2009-06-30 00:47:41

by Shaohua Li

[permalink] [raw]
Subject: Re: + memory-hotplug-alloc-page-from-other-node-in-memory-online.patch added to -mm tree

On Tue, Jun 30, 2009 at 06:07:16AM +0800, Christoph Lameter wrote:
> On Mon, 29 Jun 2009, [email protected] wrote:
>
> > To initialize hotadded node, some pages are allocated. At that time, the
> > node hasn't memory, this makes the allocation always fail. In such case,
> > let's allocate pages from other nodes.
>
> Thats bad. Could you populate the buddy list with some large pages from
> the beginning of the node instead of doing this special casing? The
> vmemmap and other stuff really should come from the node that is added.
> Otherwise off node memory accesses will occur constantly for processors on
> that node.
Ok, this is preferred. But the node hasn't any memory present at that time,
let me check how could we do it.

Thanks,
Shaohua


2009-07-01 02:56:08

by Shaohua Li

[permalink] [raw]
Subject: Re: + memory-hotplug-alloc-page-from-other-node-in-memory-online.patch added to -mm tree

On Tue, Jun 30, 2009 at 08:47:35AM +0800, Shaohua Li wrote:
> On Tue, Jun 30, 2009 at 06:07:16AM +0800, Christoph Lameter wrote:
> > On Mon, 29 Jun 2009, [email protected] wrote:
> >
> > > To initialize hotadded node, some pages are allocated.
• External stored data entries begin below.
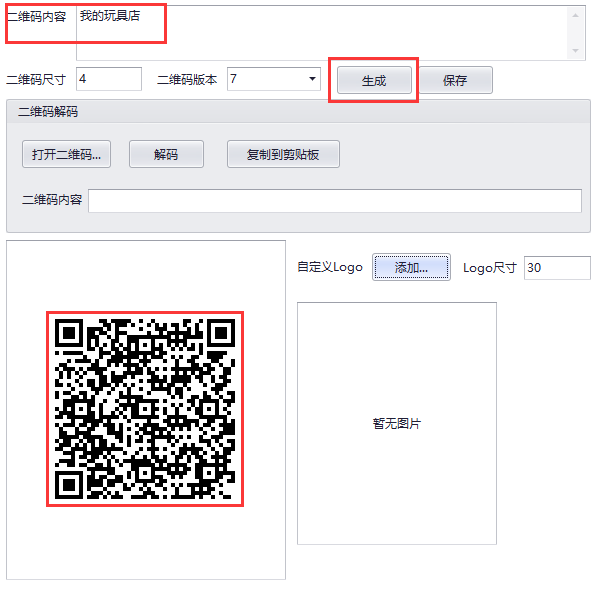The width and height of the screenshot is (593, 595).
Task: Click the content box scroll up arrow
Action: (575, 16)
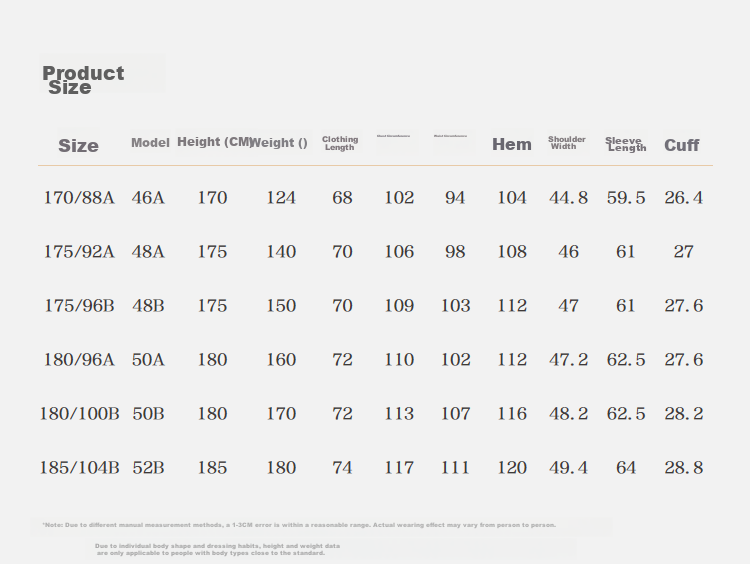
Task: Click the Height (CM) column header
Action: tap(214, 142)
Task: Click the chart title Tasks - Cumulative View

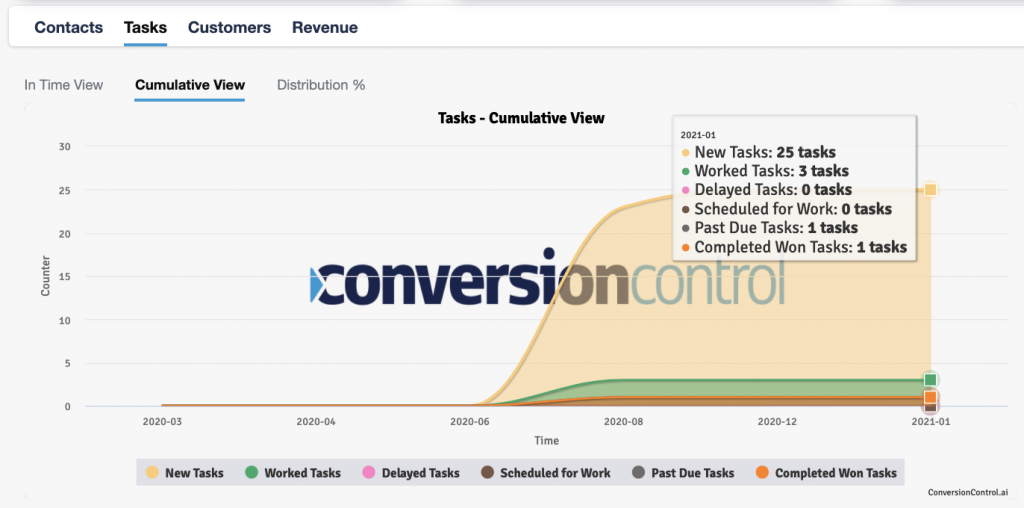Action: click(521, 118)
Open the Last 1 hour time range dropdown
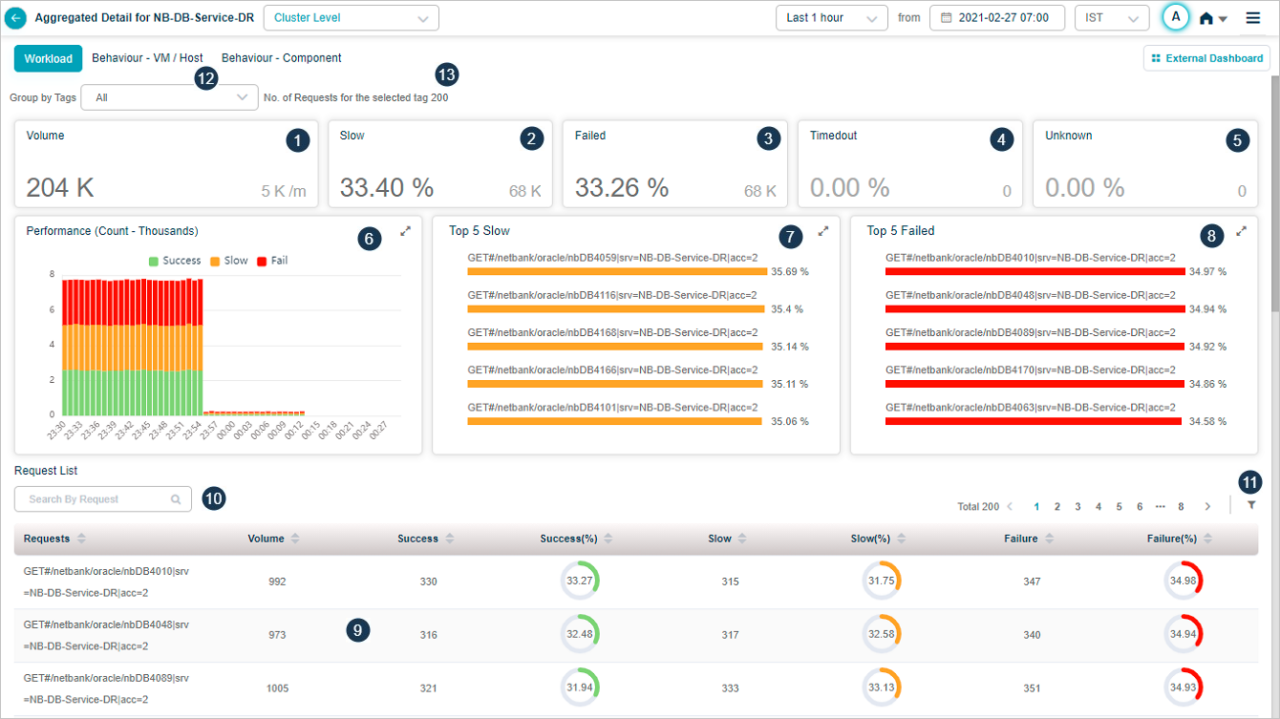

At that time, the
> > > node hasn't memory, this makes the allocation always fail. In such case,
> > > let's allocate pages from other nodes.
> >
> > Thats bad. Could you populate the buddy list with some large pages from
> > the beginning of the node instead of doing this special casing? The
> > vmemmap and other stuff really should come from the node that is added.
> > Otherwise off node memory accesses will occur constantly for processors on
> > that node.
> Ok, this is preferred. But the node hasn't any memory present at that time,
> let me check how could we do it.
Hi Christoph,
Looks this is quite hard. Memory of the node isn't added into buddy. At that
time (sparse-vmmem init) buddy for the node isn't initialized and even page struct
for the hotadded memory isn't prepared too. We need something like bootmem
allocator to get memory ...

2009-07-01 03:38:18

by Zhao, Yakui

[permalink] [raw]
Subject: Re: + memory-hotplug-alloc-page-from-other-node-in-memory-online.patch added to -mm tree

On Wed, 2009-07-01 at 10:55 +0800, Li, Shaohua wrote:
> On Tue, Jun 30, 2009 at 08:47:35AM +0800, Shaohua Li wrote:
> > On Tue, Jun 30, 2009 at 06:07:16AM +0800, Christoph Lameter wrote:
> > > On Mon, 29 Jun 2009, [email protected] wrote:
> > >
> > > > To initialize hotadded node, some pages are allocated. At that time, the
> > > > node hasn't memory, this makes the allocation always fail. In such case,
> > > > let's allocate pages from other nodes.
> > >
> > > Thats bad. Could you populate the buddy list with some large pages from
> > > the beginning of the node instead of doing this special casing? The
> > > vmemmap and other stuff really should come from the node that is added.
> > > Otherwise off node memory accesses will occur constantly for processors on
> > > that node.
> > Ok, this is preferred. But the node hasn't any memory present at that time,
> > let me check how could we do it.
> Hi Christoph,
> Looks this is quite hard. Memory of the node isn't added into buddy. At that
> time (sparse-vmmem init) buddy for the node isn't initialized and even page struct
> for the hotadded memory isn't prepared too. We need something like bootmem
> allocator to get memory ...
Agree with what Shaohua said.
If we can't allocate memory from other node when there is no memory on
this node, we will have to do something like the bootmem allocator.
After the memory page is added to the system memory, we will have to
free the memory space used by the memory allocator. At the same time we
will have to assure that the hot-plugged memory exists physically.

thanks.
Yakui

2009-07-01 17:22:59

by Christoph Lameter

[permalink] [raw]
Subject: Re: + memory-hotplug-alloc-page-from-other-node-in-memory-online.patch added to -mm tree

On Wed, 1 Jul 2009, yakui wrote:

> If we can't allocate memory from other node when there is no memory on
> this node, we will have to do something like the bootmem allocator.
> After the memory page is added to the system memory, we will have to
> free the memory space used by the memory allocator. At the same time we
> will have to assure that the hot-plugged memory exists physically.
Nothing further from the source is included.